THE TASK |
Taking the line with "Task: Toggle proportional" as the first and the last line of the listing as the final one, please copy exactly those lines and no others, without pictures.

*** Begin section ***

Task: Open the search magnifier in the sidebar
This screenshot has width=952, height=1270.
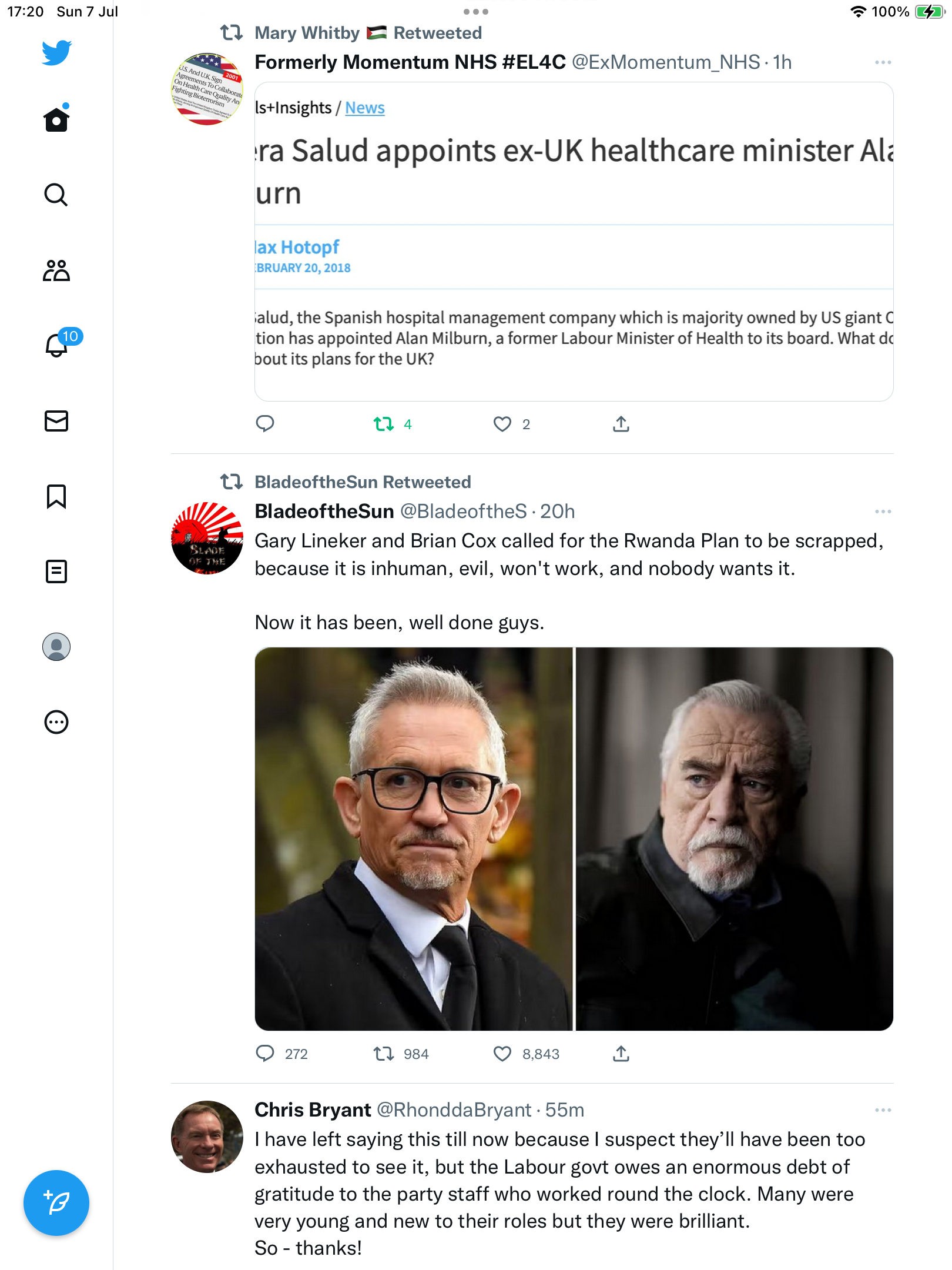Action: (x=56, y=195)
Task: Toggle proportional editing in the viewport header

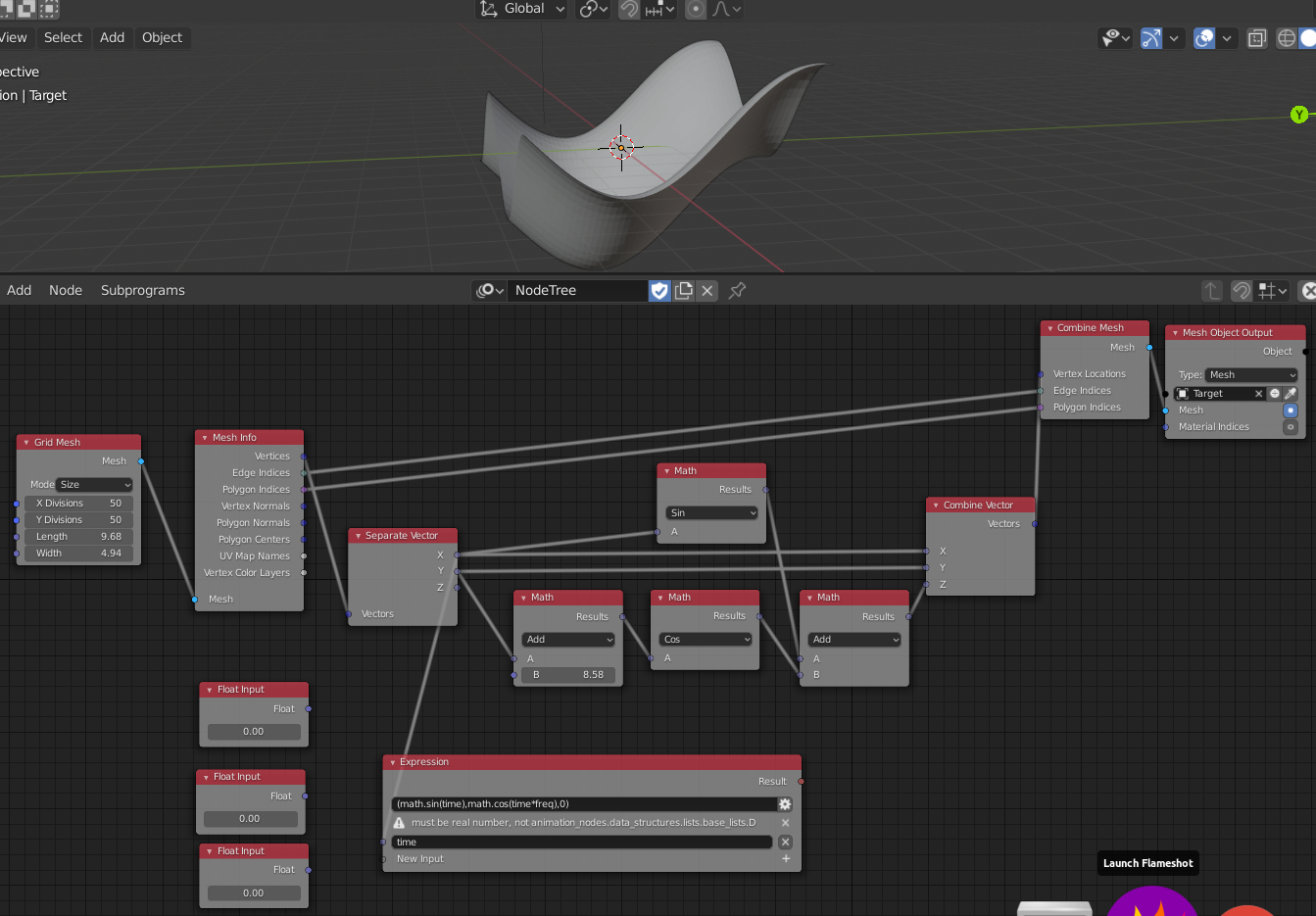Action: [x=695, y=9]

*** End section ***

ANSWER BOX |
Task: Toggle proportional editing in the viewport header

Action: [x=695, y=9]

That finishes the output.